[Saved data entries]
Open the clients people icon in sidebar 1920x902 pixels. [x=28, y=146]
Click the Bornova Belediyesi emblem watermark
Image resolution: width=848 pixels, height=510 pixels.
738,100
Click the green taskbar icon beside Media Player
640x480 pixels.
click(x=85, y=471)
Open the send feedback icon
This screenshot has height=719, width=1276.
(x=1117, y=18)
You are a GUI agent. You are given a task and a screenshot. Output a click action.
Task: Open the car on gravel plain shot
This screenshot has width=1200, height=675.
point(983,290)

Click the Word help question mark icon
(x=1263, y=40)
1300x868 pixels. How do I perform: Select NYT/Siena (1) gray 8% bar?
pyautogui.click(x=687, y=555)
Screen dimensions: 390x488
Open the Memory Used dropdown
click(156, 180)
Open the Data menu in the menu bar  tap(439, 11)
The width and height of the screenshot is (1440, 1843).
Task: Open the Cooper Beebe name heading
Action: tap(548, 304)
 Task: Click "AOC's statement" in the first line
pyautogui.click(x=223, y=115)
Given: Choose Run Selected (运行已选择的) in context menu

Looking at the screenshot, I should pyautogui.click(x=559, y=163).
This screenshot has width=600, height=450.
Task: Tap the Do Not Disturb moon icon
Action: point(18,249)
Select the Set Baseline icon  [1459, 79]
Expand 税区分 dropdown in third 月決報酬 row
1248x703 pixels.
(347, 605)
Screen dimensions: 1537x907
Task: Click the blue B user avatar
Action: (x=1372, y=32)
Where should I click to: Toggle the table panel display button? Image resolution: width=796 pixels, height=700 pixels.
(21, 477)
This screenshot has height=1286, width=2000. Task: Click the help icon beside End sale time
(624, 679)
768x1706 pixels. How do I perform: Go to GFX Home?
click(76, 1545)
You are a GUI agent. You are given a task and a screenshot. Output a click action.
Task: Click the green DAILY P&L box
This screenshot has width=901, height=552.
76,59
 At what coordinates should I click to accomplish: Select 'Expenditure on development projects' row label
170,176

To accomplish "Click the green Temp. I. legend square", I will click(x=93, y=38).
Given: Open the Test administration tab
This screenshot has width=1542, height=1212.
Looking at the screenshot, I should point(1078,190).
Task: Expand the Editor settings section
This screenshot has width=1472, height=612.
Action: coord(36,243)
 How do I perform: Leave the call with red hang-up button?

• **EXERCISE AIM**:
Write out each line exactly, beginning at the one with "Task: Click the green DAILY P&L box" and ending at the final line of the records above, with nothing added.

• **EXPECTED ANSWER**:
Task: Click the green DAILY P&L box
This screenshot has width=901, height=552.
76,59
 At what coordinates should I click to accomplish: Select 'Expenditure on development projects' row label
170,176

To accomplish "Click the green Temp. I. legend square", I will click(x=93, y=38).
Given: Open the Test administration tab
This screenshot has width=1542, height=1212.
Looking at the screenshot, I should point(1078,190).
Task: Expand the Editor settings section
This screenshot has width=1472, height=612.
Action: coord(36,243)
 How do I perform: Leave the call with red hang-up button?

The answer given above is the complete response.